O recorte das leituras daquele semanário concentrou-se no período de 1986 (ano do início da Constituinte de 1988) à edição anterior da semana em que ocorreram as eleições acima referenciadas, das quais Collor venceu um projeto popular de governo, capitaneado por Lula/PT.
A quem não se recorda, 1989, além de ter sido o ano em que voltamos às urnas para eleger um presidente, também foi o marco da Queda do Muro de Berlim. Aliás, com a sua derrubada, cria-se na vitória retumbante do capitalismo sobre o socialismo/comunismo. Houve até quem propagasse que a história havia chegado ao seu final. Qual o quê?
Portanto, naquele instante, toda e qualquer articulação das elites nacionais e internacionais, via de regra, propagada pelas mídias comerciais planeta afora, estava voltada para comprovar que o comunismo era o pior dos mundos; e que o capitalismo, o melhor.
No Brasil, essa articulação foi um sucesso aos interesses das elites. Veja foi, naquele período, uma das vozes referências para tais interesses. Em nenhuma edição daquela época, o veículo perdeu oportunidade para massacrar as sociedades socialistas e/ou comunistas. Logo, alguns ícones humanos, como Paulo Freire, Che Guevara, Gramsci, Marx e alii, e signos da esquerda (foice, martelo, estrela do PT, a cor vermelha etc.) foram lançados ao fogo do inferno dos conceitos e preconceitos de Veja.

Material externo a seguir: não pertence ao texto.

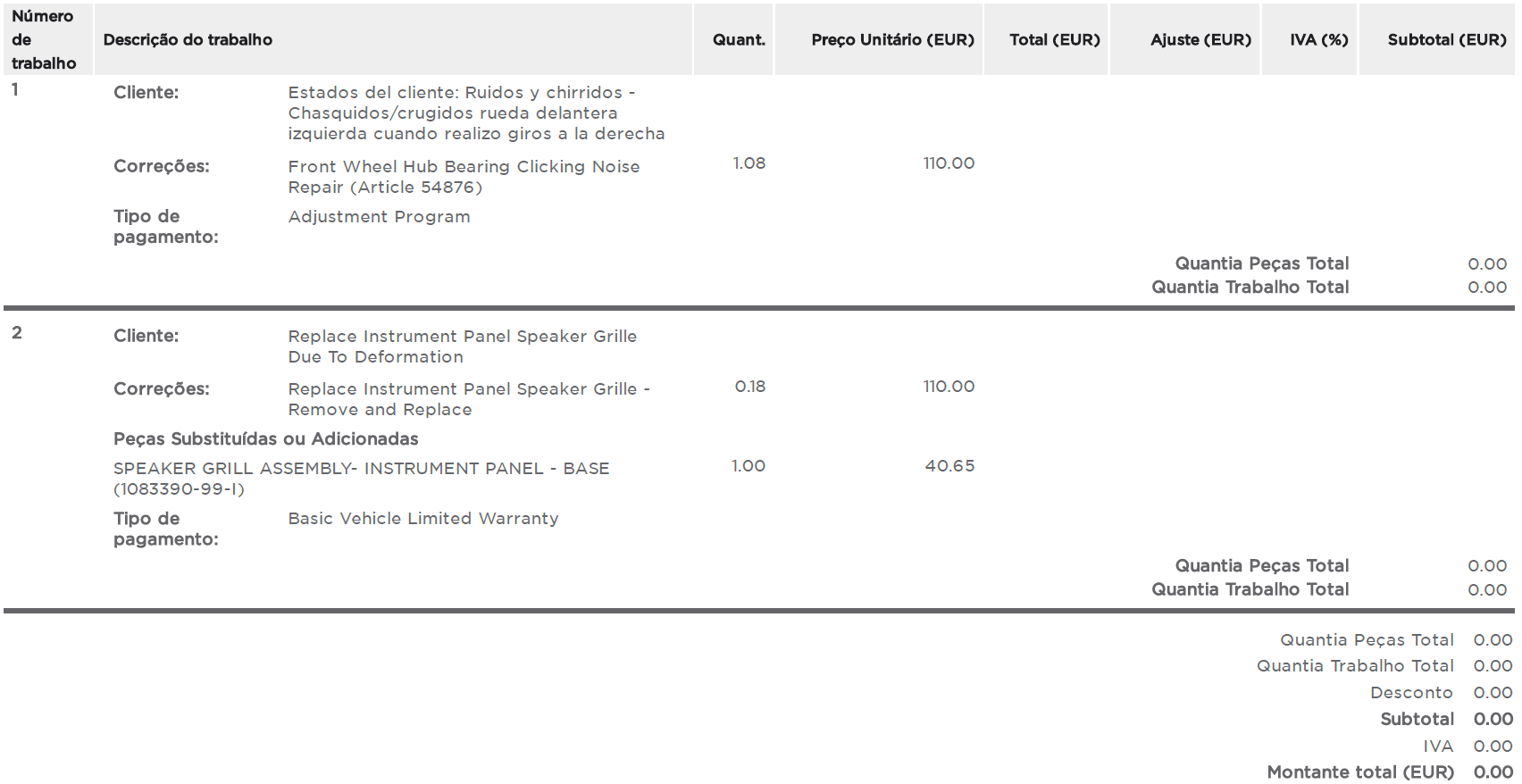The image size is (1522, 784).
Task: Select the 'Total (EUR)' column header
Action: (1054, 40)
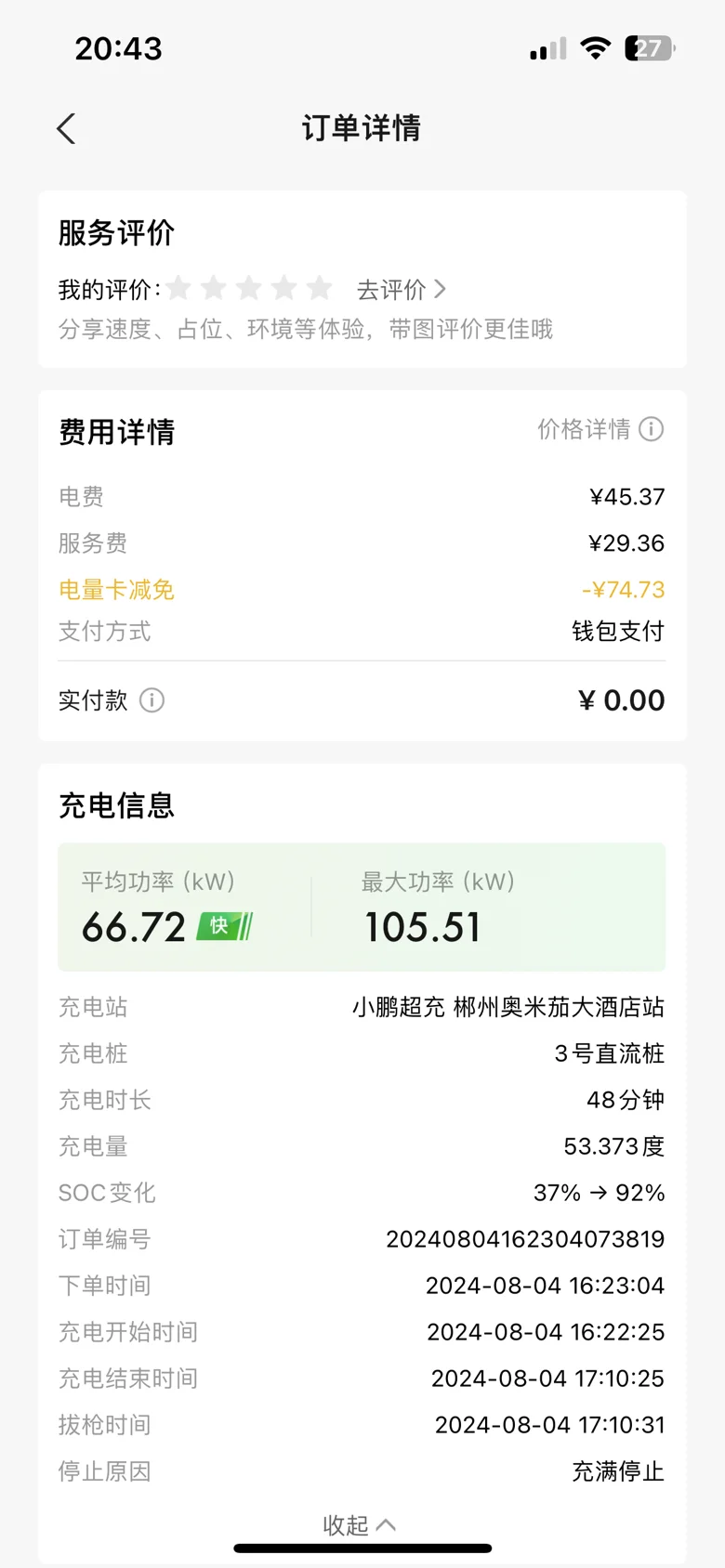Image resolution: width=725 pixels, height=1568 pixels.
Task: Click the first rating star
Action: click(179, 289)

Detalhe: todo aquele massacre ideológico era feito com paralelos impensáveis a quaisquer mentes informadas. Assim, não havia edição deVeja em que, absurda e deliberadamente, não se misturavam características de socialismo e comunismo com os de nazismo e fascismo. Era inacreditável. Fosse hoje, com o avanço das redes sociais, a mídia nacional seria ridicularizada constantemente. Veja seria o carro-chefe das humilhações.

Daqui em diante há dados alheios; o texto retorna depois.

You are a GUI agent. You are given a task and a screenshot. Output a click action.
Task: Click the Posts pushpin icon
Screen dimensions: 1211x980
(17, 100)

Mas nada como uma eleição após a outra; e sobre todas, a última, que elegeu Bolsonaro, um ser que nos deixa apreensivos o tempo todo. Um ser repleto de preconceitos; por isso, naturalmente, perigoso.
Dos seus preconceitos, a educação é uma das maiores vítimas. Sem cerimônias, Bolsonaro defende, p. ex., o PL “Escola sem Partido” (ou a Lei da Mordaça) do pastor Erivelton Santana. E é sobre essa postura de Bolsonaro que levou a Revista Veja a fazer um certo “meia-volta” em tantas coisas absurdas que já veiculou num passado não tão distante.

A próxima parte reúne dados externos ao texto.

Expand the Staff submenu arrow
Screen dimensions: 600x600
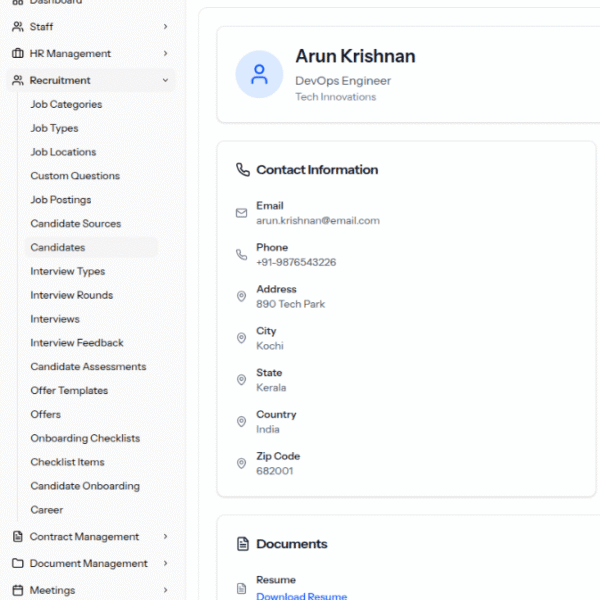(x=165, y=27)
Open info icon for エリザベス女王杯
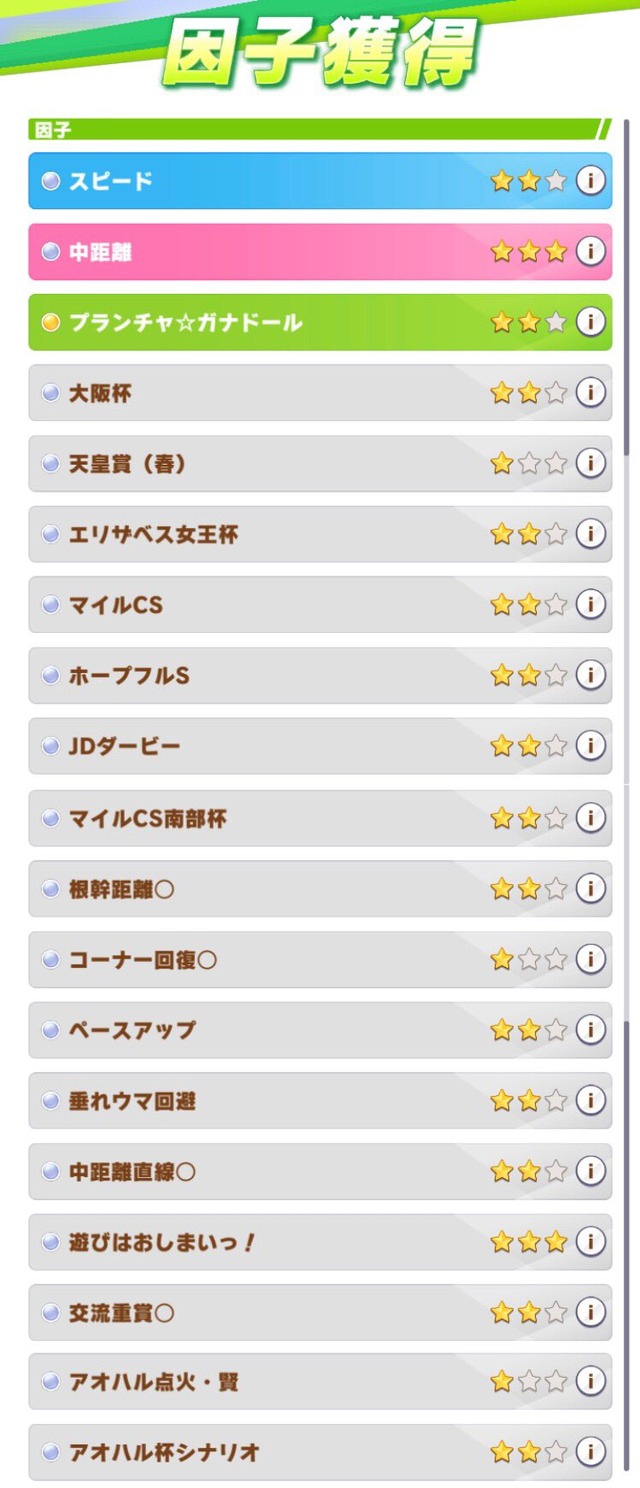640x1488 pixels. tap(591, 534)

Essa postura, relativamente revisionista, encontra-se, acima de outras, na matéria “Meia-volta, volver” (Ed. 2.608, n. 46, de 14/11/18).
Sem desconsiderar que haja proselitismo nas escolas, condenando essa prática realmente abominável, Veja, agora, execra o projeto de Santana, dizendo que ele “está voltado para a censura aos professores... No limite, podendo levar muitos deles (professores) para a cadeia”.
Por isso, lembra que “o PISA, exame internacional da OCDE que molda a educação dos melhores, defende para a sala de aula uma visão ampla dos fenômenos históricos e científicos e do enfrentamento do contraditório. Ou seja: ensinam-se motosserra e Greenpeace, Karl Marx e Adam Smith...”
Que bom! Enfim, Veja e outras mídias entenderam o óbvio.
Parece que o fantasma da censura está inquietando também quase toda a mídia brasileira. Seja como for, em tempo de tantos retrocessos, essa preocupação é fundamental para a sociedade como um todo.